Input:
^^^^^^^^

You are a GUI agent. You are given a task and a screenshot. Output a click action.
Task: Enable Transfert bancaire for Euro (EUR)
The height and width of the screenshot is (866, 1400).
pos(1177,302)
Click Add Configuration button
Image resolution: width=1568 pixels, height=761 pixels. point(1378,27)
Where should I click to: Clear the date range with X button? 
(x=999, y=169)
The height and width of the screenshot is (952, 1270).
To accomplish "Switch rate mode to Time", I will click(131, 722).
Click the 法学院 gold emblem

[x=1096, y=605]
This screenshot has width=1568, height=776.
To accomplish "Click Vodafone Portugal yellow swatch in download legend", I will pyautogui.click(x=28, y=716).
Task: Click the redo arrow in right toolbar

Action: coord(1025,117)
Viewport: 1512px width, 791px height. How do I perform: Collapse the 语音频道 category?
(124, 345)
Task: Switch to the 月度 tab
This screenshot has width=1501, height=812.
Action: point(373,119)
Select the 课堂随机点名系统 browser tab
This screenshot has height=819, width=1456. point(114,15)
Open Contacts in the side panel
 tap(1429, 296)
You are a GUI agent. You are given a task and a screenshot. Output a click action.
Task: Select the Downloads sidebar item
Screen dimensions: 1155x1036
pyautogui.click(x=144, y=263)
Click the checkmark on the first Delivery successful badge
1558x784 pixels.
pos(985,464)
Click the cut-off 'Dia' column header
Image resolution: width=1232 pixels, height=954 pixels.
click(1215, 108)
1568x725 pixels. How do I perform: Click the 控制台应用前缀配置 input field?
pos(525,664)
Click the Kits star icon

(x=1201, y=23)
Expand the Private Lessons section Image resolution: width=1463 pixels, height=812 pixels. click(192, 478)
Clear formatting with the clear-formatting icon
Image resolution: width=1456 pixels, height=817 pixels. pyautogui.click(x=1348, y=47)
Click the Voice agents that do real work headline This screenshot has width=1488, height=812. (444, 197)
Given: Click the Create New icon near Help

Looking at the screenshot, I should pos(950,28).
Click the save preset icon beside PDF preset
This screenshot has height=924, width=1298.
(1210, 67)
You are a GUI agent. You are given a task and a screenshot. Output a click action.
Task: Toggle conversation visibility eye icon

^^^^^^^^

What this task involves: Your task is to write out the lines from the one with "Where should I" through the end of the records, exactly and with nothing added.

Answer for the task:
Where should I click to: Clear the date range with X button? 
(x=999, y=169)
The height and width of the screenshot is (952, 1270).
To accomplish "Switch rate mode to Time", I will click(131, 722).
Click the 法学院 gold emblem

[x=1096, y=605]
This screenshot has width=1568, height=776.
To accomplish "Click Vodafone Portugal yellow swatch in download legend", I will pyautogui.click(x=28, y=716).
Task: Click the redo arrow in right toolbar

Action: coord(1025,117)
Viewport: 1512px width, 791px height. How do I perform: Collapse the 语音频道 category?
(124, 345)
Task: Switch to the 月度 tab
This screenshot has width=1501, height=812.
Action: point(373,119)
Select the 课堂随机点名系统 browser tab
This screenshot has height=819, width=1456. point(114,15)
Open Contacts in the side panel
 tap(1429, 296)
You are a GUI agent. You are given a task and a screenshot. Output a click action.
Task: Select the Downloads sidebar item
Screen dimensions: 1155x1036
pyautogui.click(x=144, y=263)
Click the checkmark on the first Delivery successful badge
1558x784 pixels.
pos(985,464)
Click the cut-off 'Dia' column header
Image resolution: width=1232 pixels, height=954 pixels.
click(1215, 108)
1568x725 pixels. How do I perform: Click the 控制台应用前缀配置 input field?
pos(525,664)
Click the Kits star icon

(x=1201, y=23)
Expand the Private Lessons section Image resolution: width=1463 pixels, height=812 pixels. click(192, 478)
Clear formatting with the clear-formatting icon
Image resolution: width=1456 pixels, height=817 pixels. pyautogui.click(x=1348, y=47)
Click the Voice agents that do real work headline This screenshot has width=1488, height=812. (444, 197)
Given: Click the Create New icon near Help

Looking at the screenshot, I should pos(950,28).
Click the save preset icon beside PDF preset
This screenshot has height=924, width=1298.
(1210, 67)
You are a GUI agent. You are given a task and a screenshot. Output a click action.
Task: Toggle conversation visibility eye icon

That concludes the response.